LeapFrog Enterprises is unveiling a new kids educational tablet dubbed the LeapFrog Epic today.
The educational company realizes that kids are obsessed with tablets, particularly Apple iPads. But the company believes it can add its own unique educational content that will be a hit with younger kids and their education-minded parents.
LeapFrog’s own parents survey showed that 91 percent of parents with kids ages 3 to 8 say their child uses a mobile device. And 64 percent have a tablet designed for an adult, and 57 percent have a tablet designed for kids. About 66 percent of parents say they want a tablet with a child-friendly interface. 61 percent want it to be for little hands, and 61 percent want a personalized experience for their child’s age.
Not surprisingly, that describes the features of the $140 LeapFrog Epic tablet. The 7-inch tablet is designed to let kids explore, play, imagine, and create. The homescreen of the tablet is playable, as it features a town that comes to life. The art style can be tuned to the age of the child. The child can watch the town turn from day to night, and experience changes in the weather. They can revisit and find a new surprise every day.

## Work instructions
**a)** Reproduce the LeapFrog Epic passage word for word, starting at the words "LeapFrog Enterprises is" and ending after "their education-minded parents.".
**b)** Write the next part of the LeapFrog Epic passage, picking up after its last sentence.
The lines after this passage come from an unrelated source.

## Records
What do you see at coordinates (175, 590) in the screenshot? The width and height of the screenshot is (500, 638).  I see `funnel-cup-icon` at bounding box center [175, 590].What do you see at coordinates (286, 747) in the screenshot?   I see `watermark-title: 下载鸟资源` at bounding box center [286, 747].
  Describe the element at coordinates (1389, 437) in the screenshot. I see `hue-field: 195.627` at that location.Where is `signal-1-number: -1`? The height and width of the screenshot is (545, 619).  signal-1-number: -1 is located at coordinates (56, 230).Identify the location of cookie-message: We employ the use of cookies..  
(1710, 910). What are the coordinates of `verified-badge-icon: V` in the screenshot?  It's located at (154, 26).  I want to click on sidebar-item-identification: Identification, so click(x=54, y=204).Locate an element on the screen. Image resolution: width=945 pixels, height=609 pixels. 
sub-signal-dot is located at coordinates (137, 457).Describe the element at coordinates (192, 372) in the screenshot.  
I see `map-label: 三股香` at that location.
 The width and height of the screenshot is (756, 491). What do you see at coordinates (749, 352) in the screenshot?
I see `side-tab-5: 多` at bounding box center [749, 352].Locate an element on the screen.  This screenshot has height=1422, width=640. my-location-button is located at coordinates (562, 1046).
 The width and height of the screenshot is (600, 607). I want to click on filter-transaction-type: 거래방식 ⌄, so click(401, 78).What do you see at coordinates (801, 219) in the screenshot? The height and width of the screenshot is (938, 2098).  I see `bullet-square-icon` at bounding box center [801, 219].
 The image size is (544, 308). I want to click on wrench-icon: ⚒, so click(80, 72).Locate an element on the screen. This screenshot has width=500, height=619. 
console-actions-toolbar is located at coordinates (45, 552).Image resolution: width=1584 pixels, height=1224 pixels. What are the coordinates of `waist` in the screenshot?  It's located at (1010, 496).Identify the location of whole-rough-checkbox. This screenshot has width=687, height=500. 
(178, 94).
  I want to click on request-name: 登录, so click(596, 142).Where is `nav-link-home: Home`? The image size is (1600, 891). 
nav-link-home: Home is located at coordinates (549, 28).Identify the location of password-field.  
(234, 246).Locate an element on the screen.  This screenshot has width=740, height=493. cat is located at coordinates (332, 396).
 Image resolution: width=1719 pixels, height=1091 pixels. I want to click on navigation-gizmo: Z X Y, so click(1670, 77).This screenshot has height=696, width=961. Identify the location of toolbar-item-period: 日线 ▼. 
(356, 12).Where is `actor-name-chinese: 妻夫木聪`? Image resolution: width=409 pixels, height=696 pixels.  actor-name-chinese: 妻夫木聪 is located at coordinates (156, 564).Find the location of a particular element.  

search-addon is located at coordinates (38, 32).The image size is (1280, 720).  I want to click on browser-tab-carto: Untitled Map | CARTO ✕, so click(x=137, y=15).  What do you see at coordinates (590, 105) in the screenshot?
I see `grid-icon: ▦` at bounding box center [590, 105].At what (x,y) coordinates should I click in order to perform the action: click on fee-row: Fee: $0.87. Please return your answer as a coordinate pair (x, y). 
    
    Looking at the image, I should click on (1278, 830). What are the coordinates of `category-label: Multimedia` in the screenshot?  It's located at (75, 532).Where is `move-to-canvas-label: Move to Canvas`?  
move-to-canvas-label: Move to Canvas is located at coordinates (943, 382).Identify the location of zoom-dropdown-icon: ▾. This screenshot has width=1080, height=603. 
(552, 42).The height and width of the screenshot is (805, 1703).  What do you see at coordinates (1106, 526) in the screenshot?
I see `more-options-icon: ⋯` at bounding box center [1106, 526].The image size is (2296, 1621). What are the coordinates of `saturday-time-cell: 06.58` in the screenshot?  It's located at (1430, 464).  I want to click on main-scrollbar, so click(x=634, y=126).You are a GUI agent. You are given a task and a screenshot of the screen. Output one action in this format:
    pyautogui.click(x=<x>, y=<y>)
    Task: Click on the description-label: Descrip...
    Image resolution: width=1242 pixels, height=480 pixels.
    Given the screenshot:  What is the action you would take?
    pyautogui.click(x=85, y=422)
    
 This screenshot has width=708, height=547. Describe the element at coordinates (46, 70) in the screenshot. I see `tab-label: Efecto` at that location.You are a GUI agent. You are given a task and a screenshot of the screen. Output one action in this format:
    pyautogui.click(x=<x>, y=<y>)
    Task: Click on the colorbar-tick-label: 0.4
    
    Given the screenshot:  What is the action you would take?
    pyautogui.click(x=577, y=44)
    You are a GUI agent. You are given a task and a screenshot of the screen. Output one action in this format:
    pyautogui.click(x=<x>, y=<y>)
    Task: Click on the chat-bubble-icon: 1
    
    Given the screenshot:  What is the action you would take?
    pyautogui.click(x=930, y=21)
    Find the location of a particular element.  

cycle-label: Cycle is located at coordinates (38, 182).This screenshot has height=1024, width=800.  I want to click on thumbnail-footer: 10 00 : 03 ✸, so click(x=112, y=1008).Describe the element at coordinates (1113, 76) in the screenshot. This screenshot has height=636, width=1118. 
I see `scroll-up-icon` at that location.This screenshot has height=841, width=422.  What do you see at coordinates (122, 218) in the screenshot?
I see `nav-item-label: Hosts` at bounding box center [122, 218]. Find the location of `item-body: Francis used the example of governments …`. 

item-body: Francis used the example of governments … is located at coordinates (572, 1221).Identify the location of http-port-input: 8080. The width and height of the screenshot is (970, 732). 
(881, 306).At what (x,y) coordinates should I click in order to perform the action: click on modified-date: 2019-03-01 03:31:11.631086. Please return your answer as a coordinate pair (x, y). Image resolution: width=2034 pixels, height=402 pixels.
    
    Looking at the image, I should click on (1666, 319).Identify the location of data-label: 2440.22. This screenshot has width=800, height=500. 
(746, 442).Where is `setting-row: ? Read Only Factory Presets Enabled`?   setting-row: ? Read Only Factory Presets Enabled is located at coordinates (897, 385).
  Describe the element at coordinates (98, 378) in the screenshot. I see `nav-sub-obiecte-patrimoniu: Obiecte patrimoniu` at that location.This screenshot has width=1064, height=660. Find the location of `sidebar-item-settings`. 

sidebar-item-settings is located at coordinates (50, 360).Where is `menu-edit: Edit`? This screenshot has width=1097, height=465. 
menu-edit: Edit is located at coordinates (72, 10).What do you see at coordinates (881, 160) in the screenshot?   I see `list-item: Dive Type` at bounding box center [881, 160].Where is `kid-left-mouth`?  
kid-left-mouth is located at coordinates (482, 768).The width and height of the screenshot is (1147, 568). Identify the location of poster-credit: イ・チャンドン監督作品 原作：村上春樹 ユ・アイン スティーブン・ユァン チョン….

## Exercise answers
**a)**
LeapFrog Enterprises is unveiling a new kids educational tablet dubbed the LeapFrog Epic today.
The educational company realizes that kids are obsessed with tablets, particularly Apple iPads. But the company believes it can add its own unique educational content that will be a hit with younger kids and their education-minded parents.

**b)**
Games sold separately include Fruit Ninja Academy: Math Master and Doodle Jump. Every app is LeapFrog certified, and there are no in-app purchases or third-party ads. The device has its own LeapFrog browser and LeapSearch — both that are safe for kids. You can unlock an unrestricted open browser when the child is ready.
The device uses the Android 4.4 operating system. There will be about 500 games, ebooks, videos, music apps, and other bits of content by the end of the year. It has Wi-Fi, a couple of 2 megapixel cameras, 16 gigabytes of memory, and more than 20 preinstalled apps. The device cannot run LeapFrog cartridges.
Earlier this summer, LeapFrog announced an educational card game. Those cards are part of the same combination of physical goods and digital games — dubbed “toys to life” — a $4 billion market that is marrying video games and toys. But in this case, LeapFrog has chosen to design a product that combines its tablet with physical cards — or Imagicards — to bring physical objects to life. The products coming this fall are part of Emeryville, Calif.-based LeapFrog’s lineup of offerings for young children ages 3 to 8. Last year, LeapFrog also launched its LeapTV video game console for children with an educational twist — games approved by those who teach kids. The LeapTV costs $150 and has a lot of content, all aimed at kids 3 to 8.
For almost 20 years, the Emeryville, Calif.-based LeapFrog has specialized in creating educational games for kids on its own platforms such as the LeapPad that combine fun and education. The tablet can save a child’s progress, and it can also adjust the difficulty of a game to suit a particular child, in a feature dubbed Just for Me.